Name curator: Mei Yang
Title of the work you have chosen: “Wo sui siqu”
Name filmmaker: Hu Jie
English title: “Though I am Gone”
Year of production: 2006
Format: digital video
This month we have a long film at our Politics and Poetry page: 'Though I am Gone', selected by Mei Yang assistant Professor of Chinese, University of San Diego. Curators from all over the world have selected films from everywhere and we are glad to screen the first Chinese production now. Please watch this film, thank you!
About the curator
Name: Mei Yang
Function: scholar, Assistant Professor of Chinese, University of San Diego
What is your main interest: Chinese literature and cinema
Where do you come from/ where do you live: China/USA
About the film and the filmmakers:
What can you tell about this film?
The film, following the director’s 2004 documentary Searching for Lin Zhao’s Soul, continues to probe into the tragic death of a female intellectual during the Cultural Revolution. Even though the Cultural Revolution is not taboo in daily discussion in China, its screen representation has to follow the 1980s “scar literature” module, that is, to attribute terror to “the Gang of Four” and declare that everyone else, including Mao, was a victim. Such critical inertia is a direct result of political censorship, but it also manifests the complicity between the public and the state. Both Lin Zhao and Bian Zhongyun, the women who were brutally killed, insisted on their innocence against political persecutions, and the filmed subjects who are alive insist in remembering rather than forgetting. The handwritings, letters, and photographs they have kept are indelible historical evidence that questions the mechanism of collective amnesia and calls for real investigations.
How does this film relate to the theme ‘politics and poetry’ in your opinion?
Hu Jie’s works convince me that it is imperative not to forget history, especially its violent thrusts, to understand the reality we are facing today. Claiming that no one will remember a historical wrongdoing after many years is the exact tactic dictators have used to mandate mass-scale slaughters. The theme ‘politics and poetry,’ to me, is to bring remembering back into our daily life through image making. It makes one person’s life relevant to the other’s, faraway in distance or time but contributing to our understanding of modernity and the mankind. As much as how history has worked as a series of precedents to justify torture in the past centuries, we can probably still imagine finding an aspect of history that will provide warnings against the use of torture and suffering.

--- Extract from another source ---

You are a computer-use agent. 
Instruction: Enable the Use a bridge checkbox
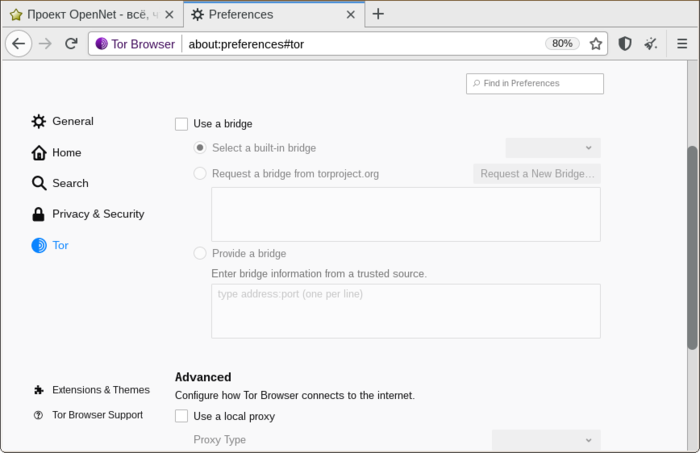pos(181,124)
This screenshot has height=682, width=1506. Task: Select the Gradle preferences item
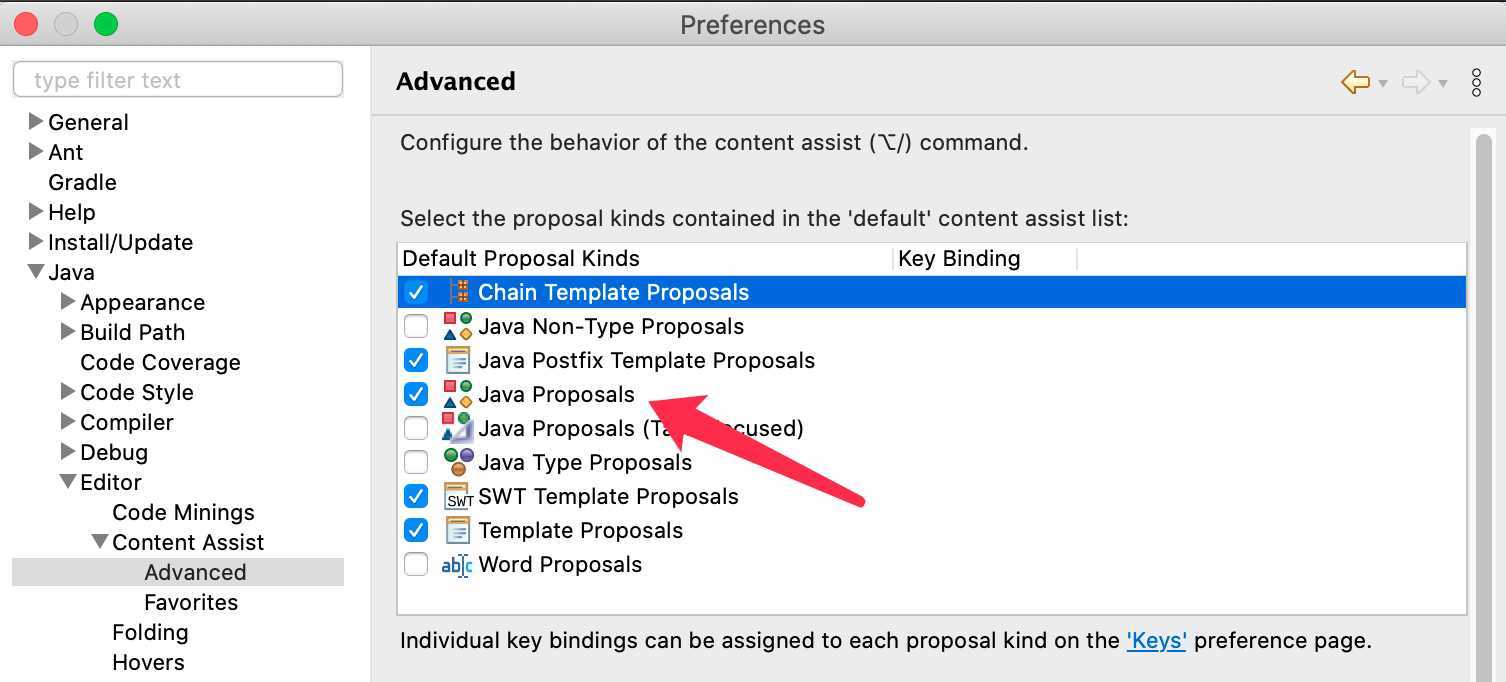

Are politics and poetry (or politics and arts) two separate worlds according to you? Why / why not?
It appears that politics, by resorting to fear, terror, power, cohesion, intimidation, deception, has always held an upper hand against the working of poetry that pursues freedom, truth and beauty. To be socially effective poetry is instructed by politicians to serve as the maid of politics, or such drive may come from within, when poetry desires political power. In this sense they are two things, but they are not separate from each other. I would consider poetry the counterbalance to politics, a reservoir to store the antithesis of history, to bring awareness of existent injustice, and to usher in sociopolitical change. Its independence is exactly its merits and source of power.
There are a lot of political tensions and changes in the world right now. Do you (already) notice any changes in the focus and/or ideas and work of artists because of these developments? Do you have examples?
Political tensions and changes are never new in history, but what we see today, the clash between civilizations at a global scale and the conglomerating logic of development at expense of nature and tradition, are unprecedented. For a country like China, any attempt away from political autocracy is complicated by the latter’s marriage to global capital. A growing number of independent films in China look at the history of political injustice, the composition and structure of political power, the paradoxical oppression of the oppressed, and the environmental cost of industrial development. These films are a voice from marginality, but not one that reiterates the antagonism between the perpetrator and the victim. It is a voice for dialogue and change.
Besides the theme of ‘Politics and poetry’ are there any other comparisons between this artist and Ivens according to you?
In 1994 Hu Jie made a documentary about the life of Chinese mine workers, “Yuan Shan”. Such effort, of capturing the proletariat class in a time of social transition, is later joined by directors such Li Yang and Jia Zhangke, whose depiction of the underground world of the mine industry caught international attention. Yet Hu Jie does not stop at describing the misery the regular people suffer but instead weaves tenacity and persistence in them into a spirit of fighting. In Searching for Lin Zhao’s Soul the outrageous atrocities that forced a jailed woman, deprived of a pen, to write her thoughts in her blood is placed side by side with the beautiful and courageous words she wrote. Hu Jie’s films show an interest in personal texts as historical evidence and a peculiar insistence on individual subjectivity against sweeping social calamities, which is something he shares with Ivens.